A very important function of the feathers on birds is the maintenance
of a constant body temperature. The fact that Archæopteryx had feathers
showed that it was a real, warm-blooded bird that needed to regulate its
body heat, in contrast to dinosaurs.
Speculations of Evolutionists: The Teeth and Claws of
Archæopteryx
Two important points evolutionist biologists rely on when claiming Archæopteryx
was a transitional form, are the claws on its wings and its teeth.
It is true that Archæopteryx had claws on its wings and teeth in its
mouth, but these traits do not imply that the creature bore any kind of
relationship to reptiles. Besides, two bird species living today, Taouraco
and Hoatzin, have claws which allow them to hold onto branches. These
creatures are fully birds, with no reptilian characteristics. That is
why it is completely groundless to assert that Archæopteryx is a transitional
form just because of the claws on its wings.
Neither do the teeth in Archæopteryx's beak imply that it is a transitional
form. Evolutionists make a purposeful trickery by saying that these teeth
are reptile characteristics, since teeth are not a typical feature of
reptiles. Today, some reptiles have teeth while others do not. Moreover,
Archæopteryx is not the only bird species to possess teeth. It is true
that there are no toothed birds in existence today, but when we look at
the fossil record, we see that both during the time of Archæopteryx and
afterwards, and even until fairly recently, a distinct bird genus existed
that could be categorised as "birds with teeth".
The most important point is that the tooth structure of Archæopteryx
and other birds with teeth is totally different from that of their alleged
ancestors, the dinosaurs. The well-known ornithologists L. D. Martin,
J. D. Steward, and K. N. Whetstone observed that Archæopteryx and other
similar birds have teeth with flat-topped surfaces and large roots. Yet
the teeth of theropod dinosaurs, the alleged ancestors of these birds,
are protuberant like saws and have narrow roots.48
These researchers also compared the wrist bones of Archæopteryx and their
alleged ancestors, the dinosaurs, and observed no similarity between them.49
Studies by anatomists like S. Tarsitano, M. K. Hecht, and A.D. Walker
have revealed that some of the similarities that John Ostrom and other
have seen between Archæopteryx and dinosaurs were in reality misinterpretations.50
All these findings indicate that Archæopteryx was not a transitional
link but only a bird that fell into a category that can be called "toothed
birds".

======

**Work item A:**
In the passage about Archæopteryx, which two bird species living today have claws that allow them to hold onto branches?
**Work item B:**
Quote the passage about Archæopteryx from "Speculations of Evolutionists: The" up to and including "on its wings.".

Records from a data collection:
======

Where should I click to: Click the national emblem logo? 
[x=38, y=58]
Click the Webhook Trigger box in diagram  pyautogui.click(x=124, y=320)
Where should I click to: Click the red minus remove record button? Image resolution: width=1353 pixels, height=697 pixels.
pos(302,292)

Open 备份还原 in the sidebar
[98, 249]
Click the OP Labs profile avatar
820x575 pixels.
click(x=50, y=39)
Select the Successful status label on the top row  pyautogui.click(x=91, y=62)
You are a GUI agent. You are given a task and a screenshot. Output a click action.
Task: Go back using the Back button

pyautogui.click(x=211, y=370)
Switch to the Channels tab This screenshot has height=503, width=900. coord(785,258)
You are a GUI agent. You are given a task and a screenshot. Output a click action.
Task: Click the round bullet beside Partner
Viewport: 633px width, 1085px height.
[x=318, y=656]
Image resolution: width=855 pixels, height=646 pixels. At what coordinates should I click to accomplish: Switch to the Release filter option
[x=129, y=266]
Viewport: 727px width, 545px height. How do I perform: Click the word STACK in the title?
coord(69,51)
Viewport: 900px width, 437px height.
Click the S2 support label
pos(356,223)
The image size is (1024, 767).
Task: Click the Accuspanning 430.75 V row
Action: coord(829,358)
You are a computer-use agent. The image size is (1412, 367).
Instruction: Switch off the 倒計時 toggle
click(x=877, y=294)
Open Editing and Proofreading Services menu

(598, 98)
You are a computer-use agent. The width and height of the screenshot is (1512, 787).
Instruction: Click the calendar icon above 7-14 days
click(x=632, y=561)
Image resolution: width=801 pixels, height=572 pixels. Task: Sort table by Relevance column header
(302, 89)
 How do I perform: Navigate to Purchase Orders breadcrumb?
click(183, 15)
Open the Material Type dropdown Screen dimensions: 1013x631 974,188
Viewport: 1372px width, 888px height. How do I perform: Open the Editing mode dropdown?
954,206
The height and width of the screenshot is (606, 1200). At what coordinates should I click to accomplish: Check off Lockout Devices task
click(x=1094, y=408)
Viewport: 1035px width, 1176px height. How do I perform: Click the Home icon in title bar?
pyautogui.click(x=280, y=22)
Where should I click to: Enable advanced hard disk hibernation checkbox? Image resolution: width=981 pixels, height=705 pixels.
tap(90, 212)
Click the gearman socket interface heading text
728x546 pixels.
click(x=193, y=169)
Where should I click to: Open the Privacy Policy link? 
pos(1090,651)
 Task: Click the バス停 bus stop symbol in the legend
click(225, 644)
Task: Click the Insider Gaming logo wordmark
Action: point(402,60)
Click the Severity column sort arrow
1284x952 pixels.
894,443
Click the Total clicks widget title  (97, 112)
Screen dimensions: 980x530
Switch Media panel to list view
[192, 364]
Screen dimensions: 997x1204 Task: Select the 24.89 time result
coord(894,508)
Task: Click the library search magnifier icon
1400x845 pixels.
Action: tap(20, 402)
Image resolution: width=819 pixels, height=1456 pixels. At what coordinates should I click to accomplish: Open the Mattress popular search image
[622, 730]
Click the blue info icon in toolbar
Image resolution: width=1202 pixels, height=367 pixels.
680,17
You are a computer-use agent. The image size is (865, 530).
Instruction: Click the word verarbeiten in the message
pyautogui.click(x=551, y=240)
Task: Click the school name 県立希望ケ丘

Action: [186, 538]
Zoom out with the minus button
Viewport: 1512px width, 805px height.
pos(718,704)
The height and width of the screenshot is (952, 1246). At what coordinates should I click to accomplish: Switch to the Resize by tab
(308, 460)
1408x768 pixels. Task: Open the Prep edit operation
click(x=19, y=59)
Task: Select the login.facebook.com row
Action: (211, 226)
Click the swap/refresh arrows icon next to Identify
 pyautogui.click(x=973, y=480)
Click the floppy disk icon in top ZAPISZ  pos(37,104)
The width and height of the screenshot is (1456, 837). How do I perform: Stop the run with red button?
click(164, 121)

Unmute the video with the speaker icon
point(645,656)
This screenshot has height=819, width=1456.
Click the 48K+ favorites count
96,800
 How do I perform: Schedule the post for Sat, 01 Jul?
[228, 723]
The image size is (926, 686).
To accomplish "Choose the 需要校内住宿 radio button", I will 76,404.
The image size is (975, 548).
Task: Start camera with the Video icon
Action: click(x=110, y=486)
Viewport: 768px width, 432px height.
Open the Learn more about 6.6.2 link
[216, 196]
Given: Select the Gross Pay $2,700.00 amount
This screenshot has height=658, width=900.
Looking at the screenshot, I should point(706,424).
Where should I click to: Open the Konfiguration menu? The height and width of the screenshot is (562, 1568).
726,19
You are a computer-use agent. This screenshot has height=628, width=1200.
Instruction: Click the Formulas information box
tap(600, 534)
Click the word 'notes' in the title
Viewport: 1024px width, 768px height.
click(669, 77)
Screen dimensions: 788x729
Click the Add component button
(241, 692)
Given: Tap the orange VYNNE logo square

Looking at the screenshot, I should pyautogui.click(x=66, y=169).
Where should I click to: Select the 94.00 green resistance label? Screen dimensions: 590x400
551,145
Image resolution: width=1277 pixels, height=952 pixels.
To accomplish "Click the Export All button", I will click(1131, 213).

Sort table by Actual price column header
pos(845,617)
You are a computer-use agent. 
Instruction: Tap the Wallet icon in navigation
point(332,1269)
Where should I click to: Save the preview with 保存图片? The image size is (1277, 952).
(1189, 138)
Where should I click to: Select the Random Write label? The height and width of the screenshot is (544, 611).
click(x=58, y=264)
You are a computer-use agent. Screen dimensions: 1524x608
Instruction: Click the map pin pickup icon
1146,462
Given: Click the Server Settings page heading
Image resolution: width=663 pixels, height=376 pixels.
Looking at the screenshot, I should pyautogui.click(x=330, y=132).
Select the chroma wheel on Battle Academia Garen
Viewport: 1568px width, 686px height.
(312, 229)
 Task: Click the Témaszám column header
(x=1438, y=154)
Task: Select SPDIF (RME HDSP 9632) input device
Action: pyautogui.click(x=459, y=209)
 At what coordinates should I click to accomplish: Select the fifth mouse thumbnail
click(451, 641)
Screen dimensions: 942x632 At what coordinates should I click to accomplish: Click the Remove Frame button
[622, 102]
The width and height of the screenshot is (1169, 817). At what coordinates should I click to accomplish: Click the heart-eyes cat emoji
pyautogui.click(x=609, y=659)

======

**Written reply A:**
Taouraco and Hoatzin.

**Written reply B:**
Speculations of Evolutionists: The Teeth and Claws of
Archæopteryx
Two important points evolutionist biologists rely on when claiming Archæopteryx
was a transitional form, are the claws on its wings and its teeth.
It is true that Archæopteryx had claws on its wings and teeth in its
mouth, but these traits do not imply that the creature bore any kind of
relationship to reptiles. Besides, two bird species living today, Taouraco
and Hoatzin, have claws which allow them to hold onto branches. These
creatures are fully birds, with no reptilian characteristics. That is
why it is completely groundless to assert that Archæopteryx is a transitional
form just because of the claws on its wings.